• **TASK INPUT**:
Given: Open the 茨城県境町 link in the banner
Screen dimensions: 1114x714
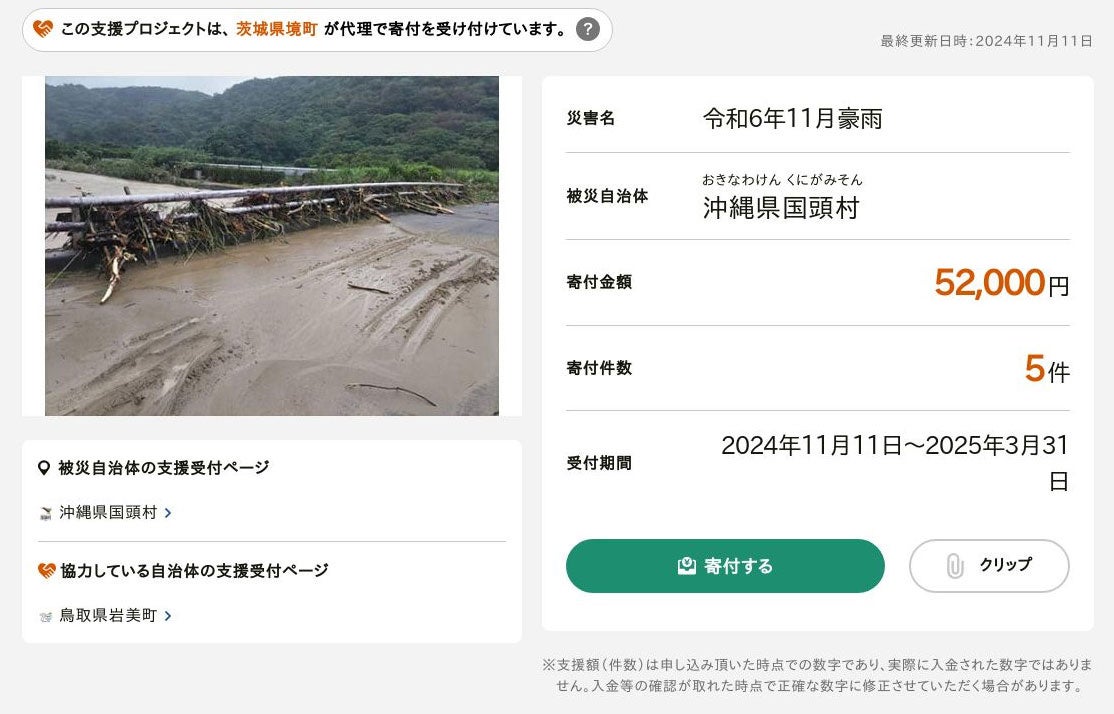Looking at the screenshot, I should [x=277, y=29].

* * *

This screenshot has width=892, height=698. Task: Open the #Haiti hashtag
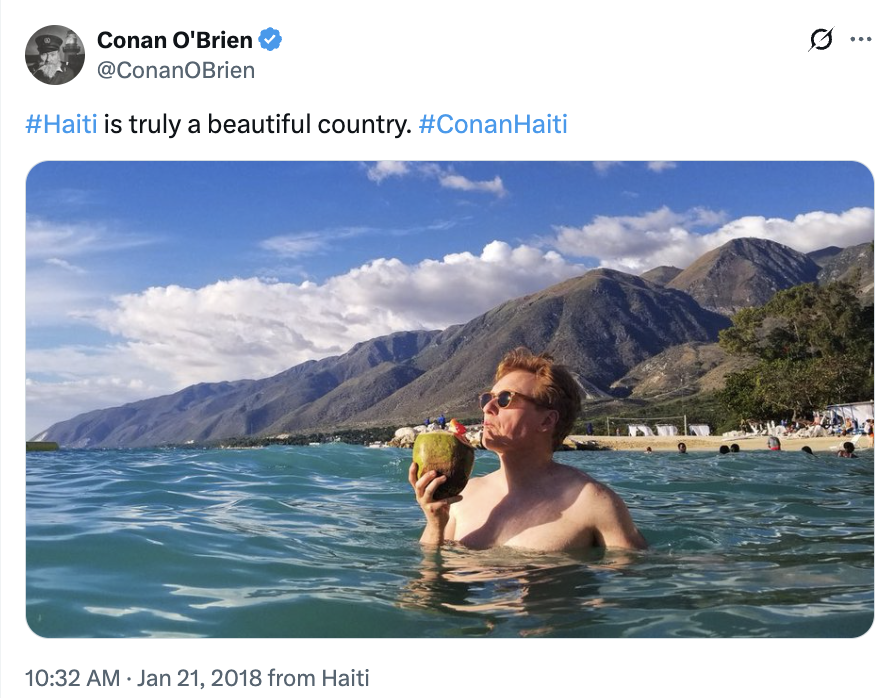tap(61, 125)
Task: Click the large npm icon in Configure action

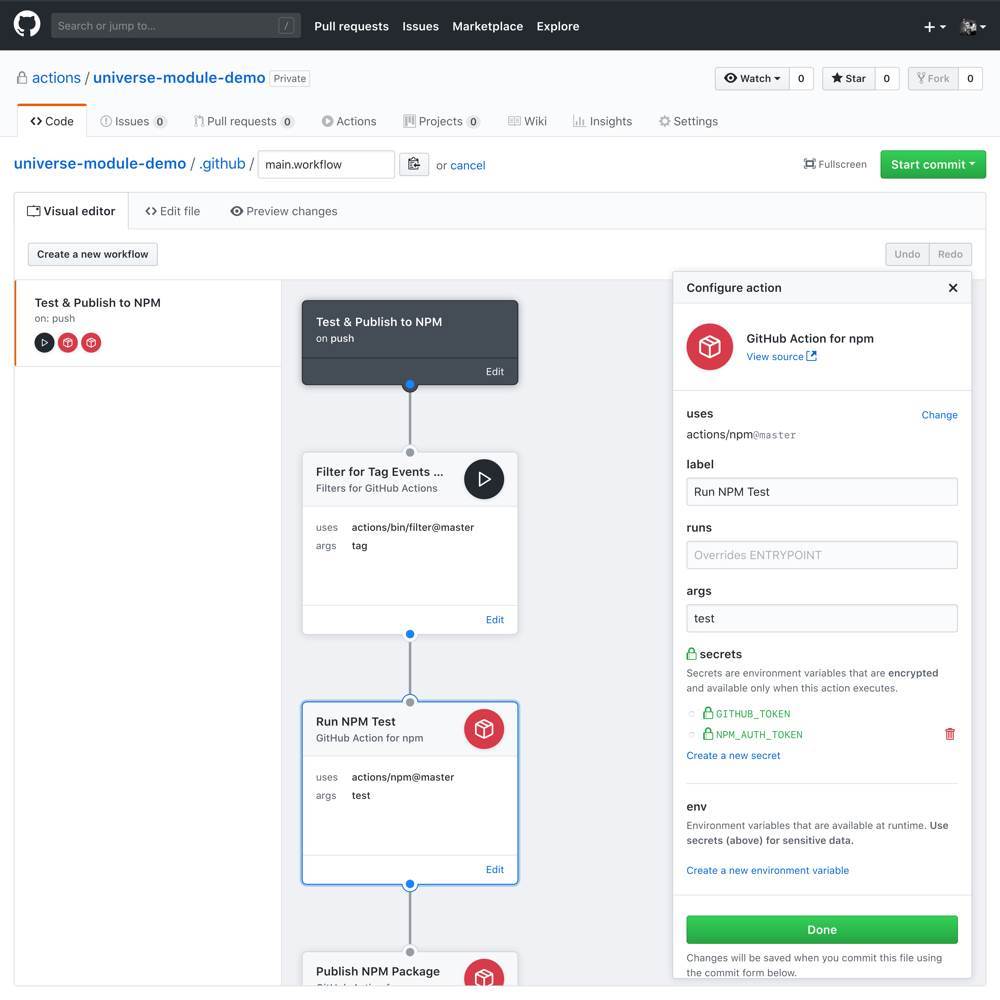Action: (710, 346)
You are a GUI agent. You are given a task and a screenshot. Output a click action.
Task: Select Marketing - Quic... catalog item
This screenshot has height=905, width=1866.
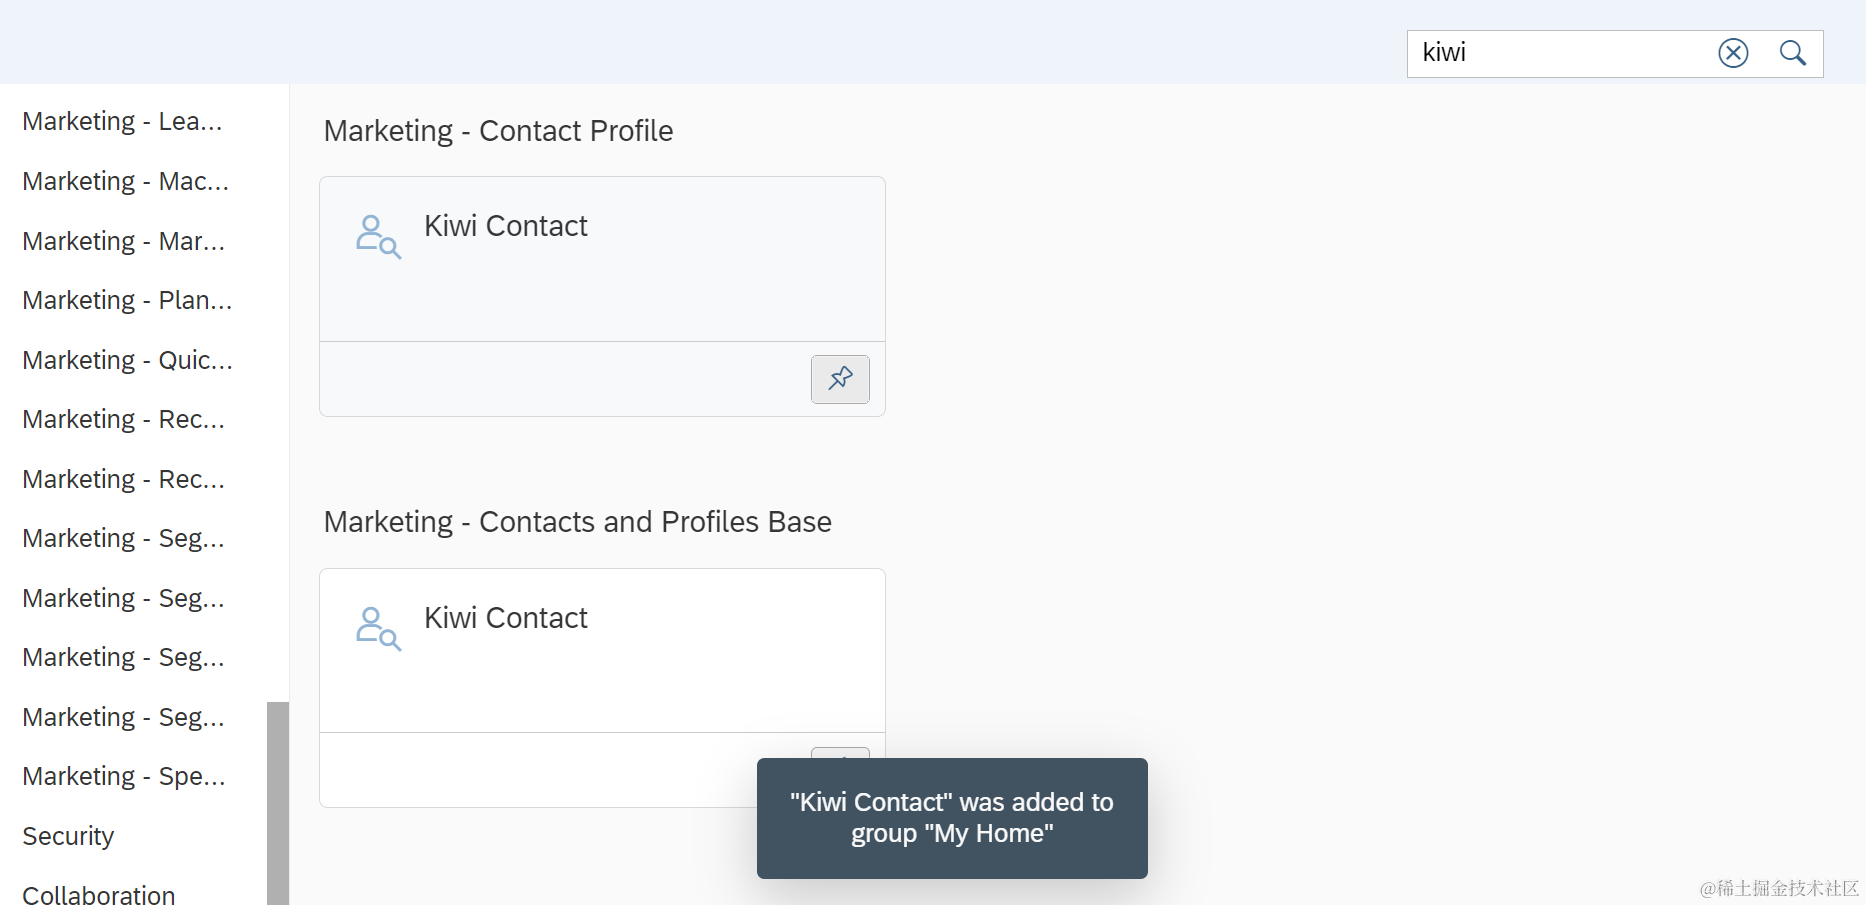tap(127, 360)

==

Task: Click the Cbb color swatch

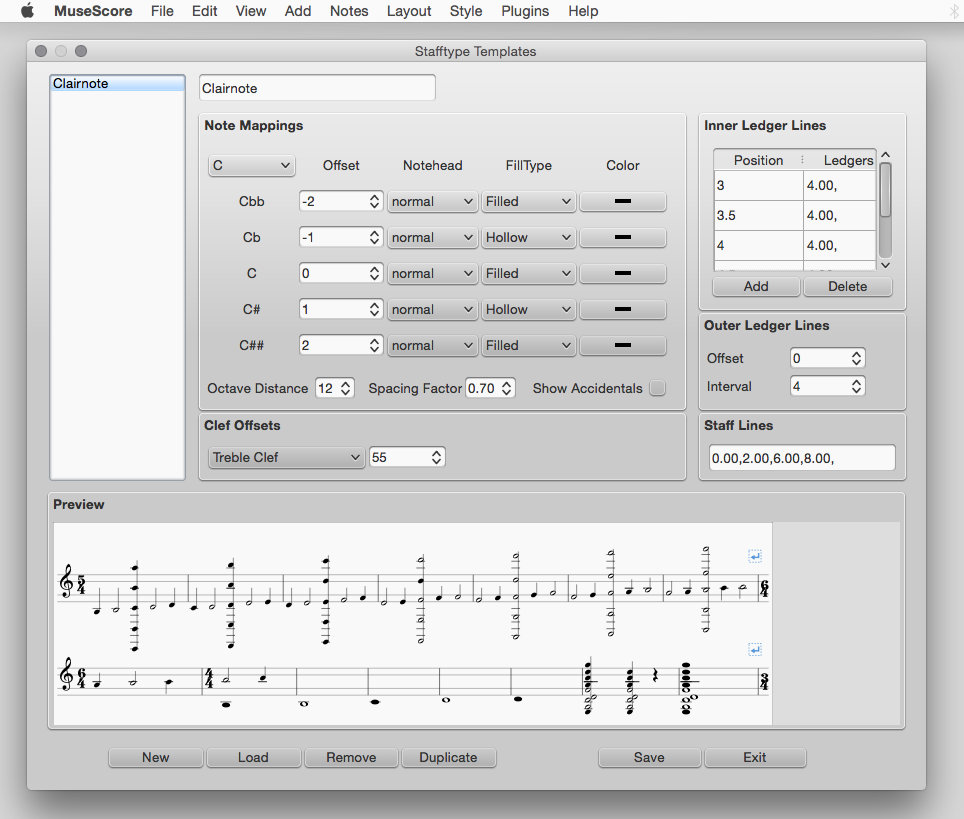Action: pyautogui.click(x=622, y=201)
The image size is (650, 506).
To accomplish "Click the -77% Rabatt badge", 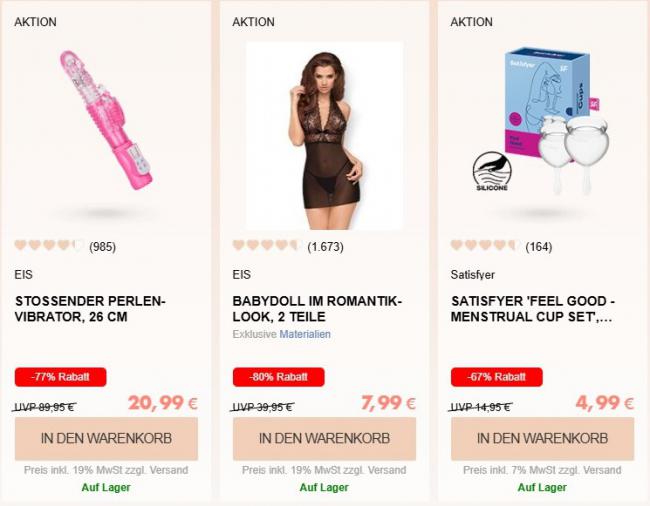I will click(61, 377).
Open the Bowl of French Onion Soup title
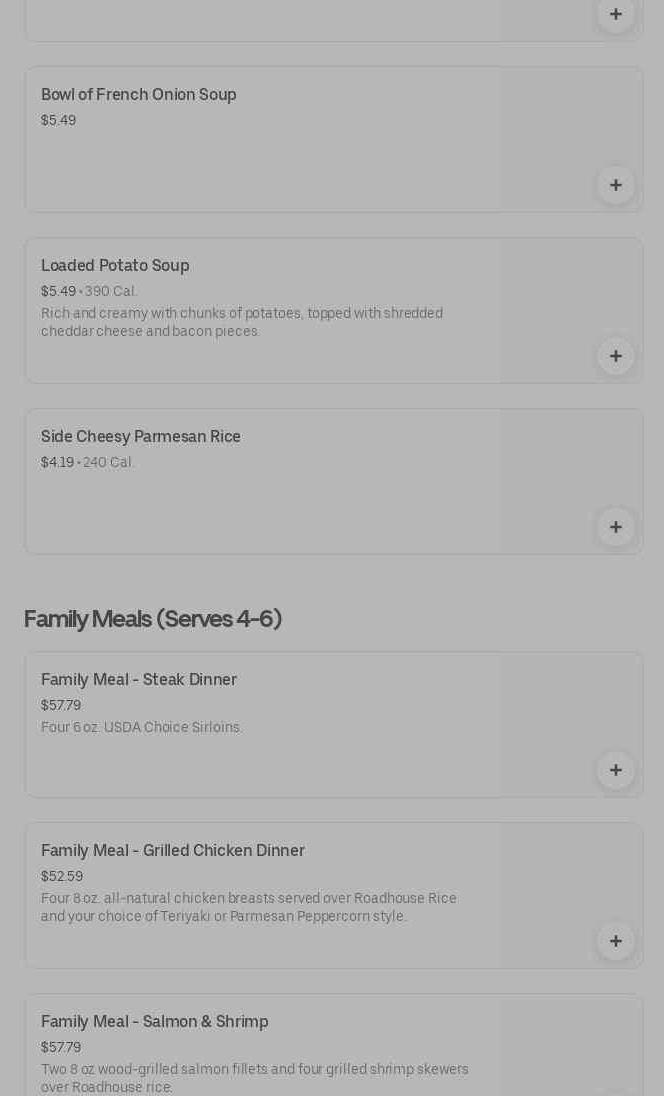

• **TASK BRIEF**: Although pictures appear among the entries, please set down only the lines from the one with "This screenshot has width=892, height=698." up to and including the one with "You are a GUI", word for word.

• **RESPONSE TO THE EXERCISE**:
This screenshot has width=892, height=698. Task: Open the #Haiti hashtag
tap(61, 125)
Task: Click the large npm icon in Configure action

Action: (710, 346)
You are a GUI agent. You are given a task and a screenshot. Output a click action.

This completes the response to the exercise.